# RECORDS FOR THIS TASK start

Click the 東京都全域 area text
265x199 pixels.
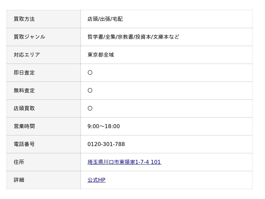101,55
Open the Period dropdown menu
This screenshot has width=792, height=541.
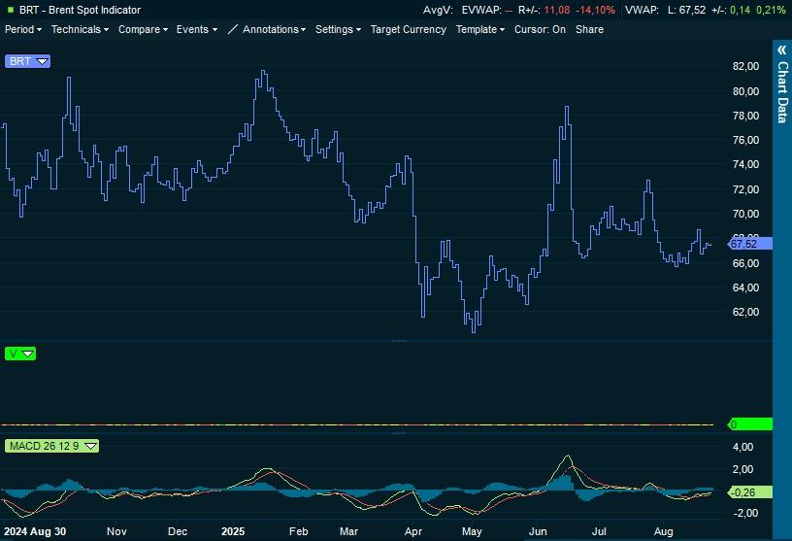tap(24, 29)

# RECORDS FOR THIS TASK end

CHALLENGE: Output every line of the data above as a numbered list, skipping blank lines. Leave out the pictures.

IN RESPONSE:
1. Click the 東京都全域 area text
2. 265x199 pixels.
3. 101,55
4. Open the Period dropdown menu
5. This screenshot has width=792, height=541.
6. tap(24, 29)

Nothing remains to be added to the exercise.